The purpose of bilateral visits is to foster and strengthen relations between two countries at the highest level. The following lists (in French) cover visits from 1848 until today that involved at least one member of the Swiss federal government.
Bilateral Visits from 1848 until today
- Names of countries
The current name is used, even if the country’s name was different at the time of the visit. In cases of post-1990 territorial changes (as in the Soviet Union and Yugoslavia), the 1990 country designation is used.
Names of foreign dignitaries
W Where possible, transcription errors found in the archived documents have been corrected and first names added.
Functions of foreign dignitaries
The unctions of head of government (prime minister, PM) and head of diplomacy (minister of foreign affairs, MFA) are indicated everywhere, even in cases where the official titles differ. In contrast, unusual or special functions or those difficult to translate are retained without change.
Type of visit
The deciding criterion, namely the involvement of at least one member of the Federal Council, defines the type of visit. A working visit to a senior Swiss official or a visit in conjunction with a multilateral meeting involving a subsequent courtesy call to the head of a department is therefore described in the lists as a courtesy visit.
Dates of the visit
In the case of a courtesy visit in conjunction with a working visit lasting several days or a visit in conjunction with a multilateral meeting, only the date of the courtesy visit is listed.
Members of the Federal Council
For simplicity's sake, first names are not listed.For all other visits, the entire duration of the visit is specified.

- [Your tasks]
**1)** Transcribe the passage on Swiss bilateral visits in full.
**2)** In the records, reproduce word for word everything from the line containing "Given: Open the Data Viewer module in sidebar" down to the line containing "(x=231, y=103)", with both of those lines included. Omit the pictures.
The passage on Swiss bilateral visits has no connection to the records that come after it.

- [Dataset records]
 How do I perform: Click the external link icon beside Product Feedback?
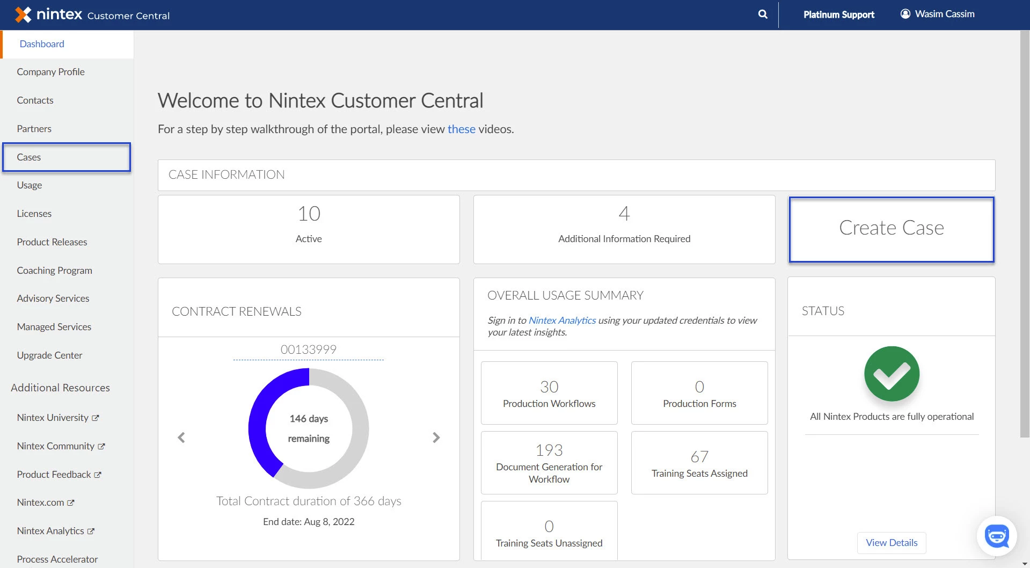(97, 475)
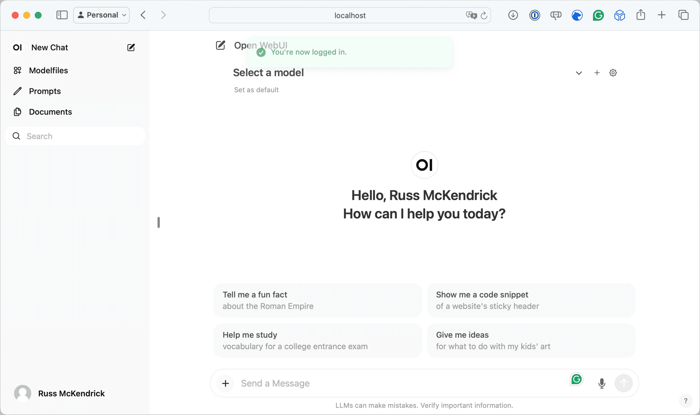700x415 pixels.
Task: Add another model with the plus icon
Action: point(597,73)
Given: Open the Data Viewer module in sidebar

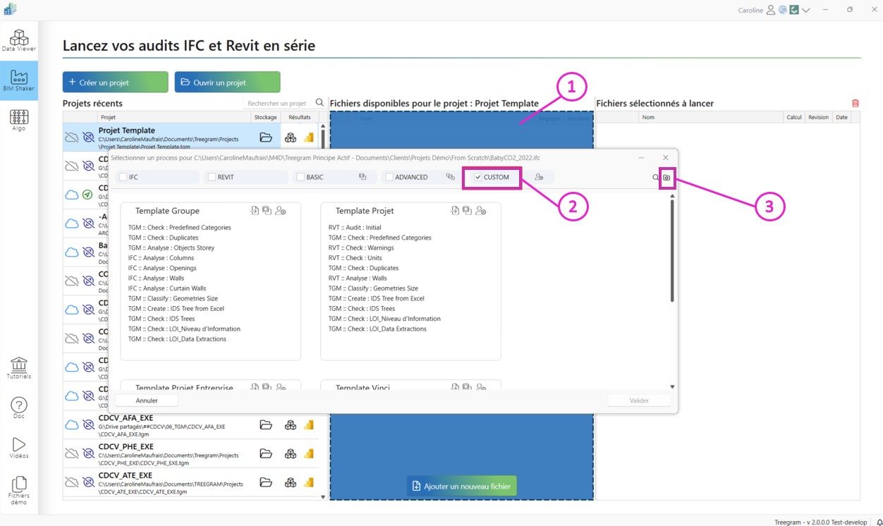Looking at the screenshot, I should pyautogui.click(x=19, y=40).
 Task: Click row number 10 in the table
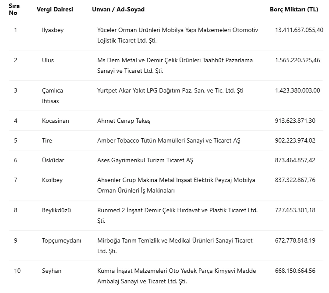[x=17, y=271]
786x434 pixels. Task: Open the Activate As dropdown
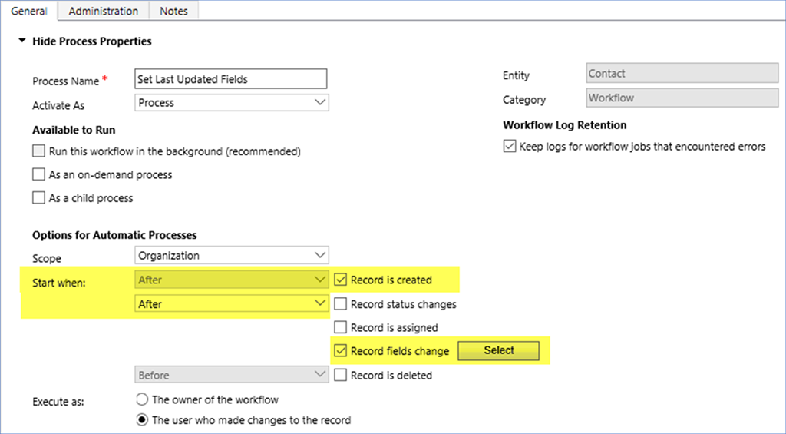(x=231, y=103)
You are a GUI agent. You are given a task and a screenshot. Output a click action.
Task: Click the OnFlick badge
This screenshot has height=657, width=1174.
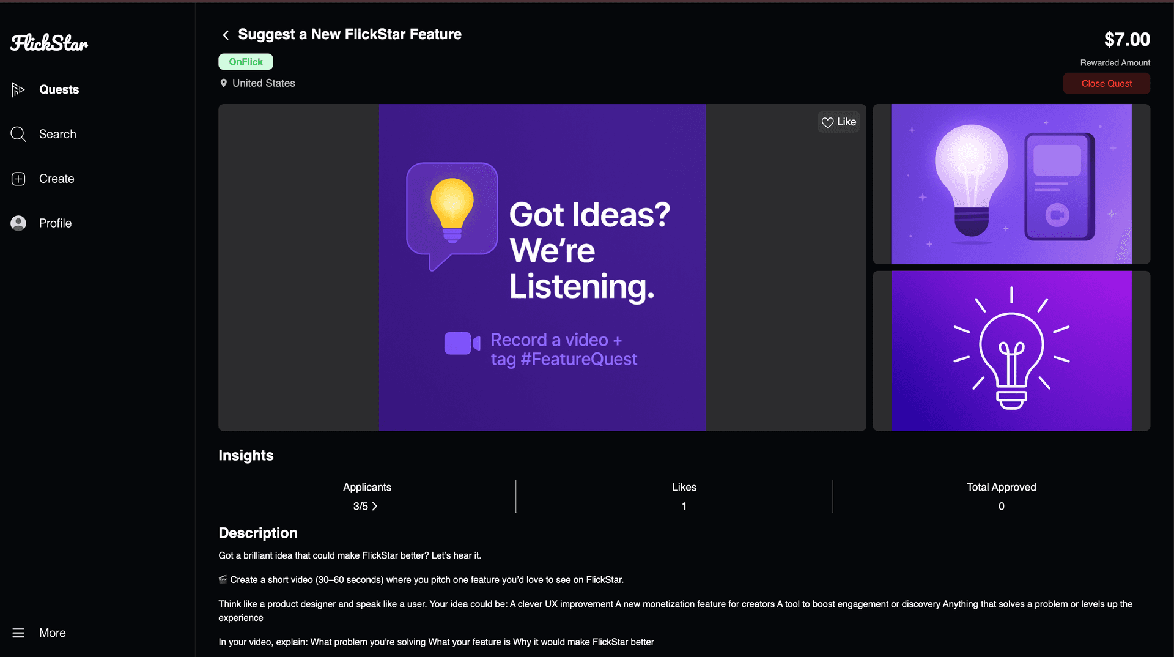coord(246,62)
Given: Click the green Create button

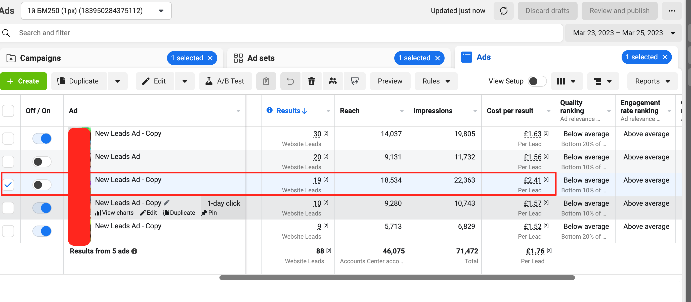Looking at the screenshot, I should click(23, 81).
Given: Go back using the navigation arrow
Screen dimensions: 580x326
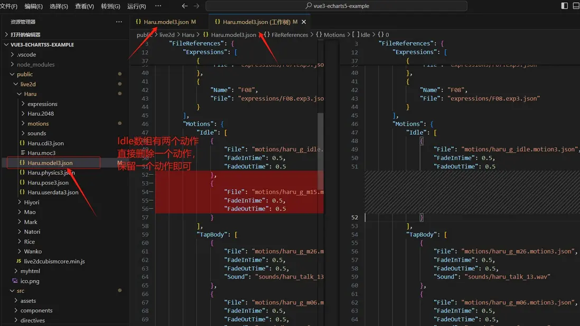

- [Complete answers]
**1)**
The purpose of bilateral visits is to foster and strengthen relations between two countries at the highest level. The following lists (in French) cover visits from 1848 until today that involved at least one member of the Swiss federal government.
Bilateral Visits from 1848 until today
- Names of countries
The current name is used, even if the country’s name was different at the time of the visit. In cases of post-1990 territorial changes (as in the Soviet Union and Yugoslavia), the 1990 country designation is used.
Names of foreign dignitaries
W Where possible, transcription errors found in the archived documents have been corrected and first names added.
Functions of foreign dignitaries
The unctions of head of government (prime minister, PM) and head of diplomacy (minister of foreign affairs, MFA) are indicated everywhere, even in cases where the official titles differ. In contrast, unusual or special functions or those difficult to translate are retained without change.
Type of visit
The deciding criterion, namely the involvement of at least one member of the Federal Council, defines the type of visit. A working visit to a senior Swiss official or a visit in conjunction with a multilateral meeting involving a subsequent courtesy call to the head of a department is therefore described in the lists as a courtesy visit.
Dates of the visit
In the case of a courtesy visit in conjunction with a working visit lasting several days or a visit in conjunction with a multilateral meeting, only the date of the courtesy visit is listed.
Members of the Federal Council
For simplicity's sake, first names are not listed.For all other visits, the entire duration of the visit is specified.

**2)**
Given: Open the Data Viewer module in sidebar

Looking at the screenshot, I should pyautogui.click(x=19, y=40).
 Task: Click row number 10 in the table
[x=17, y=271]
786x434 pixels. Task: Open the Activate As dropdown
(x=231, y=103)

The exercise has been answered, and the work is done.